[Items listed in a dataset]
-- begin --

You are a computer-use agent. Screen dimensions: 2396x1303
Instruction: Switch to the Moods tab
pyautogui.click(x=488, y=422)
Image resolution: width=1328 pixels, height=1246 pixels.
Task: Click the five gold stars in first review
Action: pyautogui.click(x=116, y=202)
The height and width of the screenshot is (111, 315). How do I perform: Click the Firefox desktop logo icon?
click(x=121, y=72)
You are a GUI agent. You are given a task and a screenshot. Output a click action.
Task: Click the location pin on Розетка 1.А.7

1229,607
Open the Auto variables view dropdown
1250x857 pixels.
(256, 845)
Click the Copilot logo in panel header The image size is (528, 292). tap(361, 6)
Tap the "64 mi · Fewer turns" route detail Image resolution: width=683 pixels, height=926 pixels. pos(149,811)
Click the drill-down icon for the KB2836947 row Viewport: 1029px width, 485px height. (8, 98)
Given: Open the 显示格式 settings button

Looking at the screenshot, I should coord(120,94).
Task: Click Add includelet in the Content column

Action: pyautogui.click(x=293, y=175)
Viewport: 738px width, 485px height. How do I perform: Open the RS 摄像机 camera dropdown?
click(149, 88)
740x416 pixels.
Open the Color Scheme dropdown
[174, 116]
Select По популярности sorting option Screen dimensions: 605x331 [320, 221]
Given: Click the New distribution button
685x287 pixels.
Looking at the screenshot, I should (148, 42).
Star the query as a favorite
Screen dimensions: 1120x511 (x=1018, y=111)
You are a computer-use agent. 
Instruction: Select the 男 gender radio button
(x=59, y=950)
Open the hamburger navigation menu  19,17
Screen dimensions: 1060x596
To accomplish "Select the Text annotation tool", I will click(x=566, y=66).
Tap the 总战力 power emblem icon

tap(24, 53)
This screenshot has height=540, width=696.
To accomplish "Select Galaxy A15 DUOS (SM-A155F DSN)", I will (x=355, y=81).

-- end --

• [Exercise instructions]:
Quote the lines starting with the one containing "Click the drill-down" and continuing through the final line of the items.

• [Expected answer]:
Click the drill-down icon for the KB2836947 row Viewport: 1029px width, 485px height. (8, 98)
Given: Open the 显示格式 settings button

Looking at the screenshot, I should coord(120,94).
Task: Click Add includelet in the Content column

Action: pyautogui.click(x=293, y=175)
Viewport: 738px width, 485px height. How do I perform: Open the RS 摄像机 camera dropdown?
click(149, 88)
740x416 pixels.
Open the Color Scheme dropdown
[174, 116]
Select По популярности sorting option Screen dimensions: 605x331 [320, 221]
Given: Click the New distribution button
685x287 pixels.
Looking at the screenshot, I should (148, 42).
Star the query as a favorite
Screen dimensions: 1120x511 (x=1018, y=111)
You are a computer-use agent. 
Instruction: Select the 男 gender radio button
(x=59, y=950)
Open the hamburger navigation menu  19,17
Screen dimensions: 1060x596
To accomplish "Select the Text annotation tool", I will click(x=566, y=66).
Tap the 总战力 power emblem icon

tap(24, 53)
This screenshot has height=540, width=696.
To accomplish "Select Galaxy A15 DUOS (SM-A155F DSN)", I will (x=355, y=81).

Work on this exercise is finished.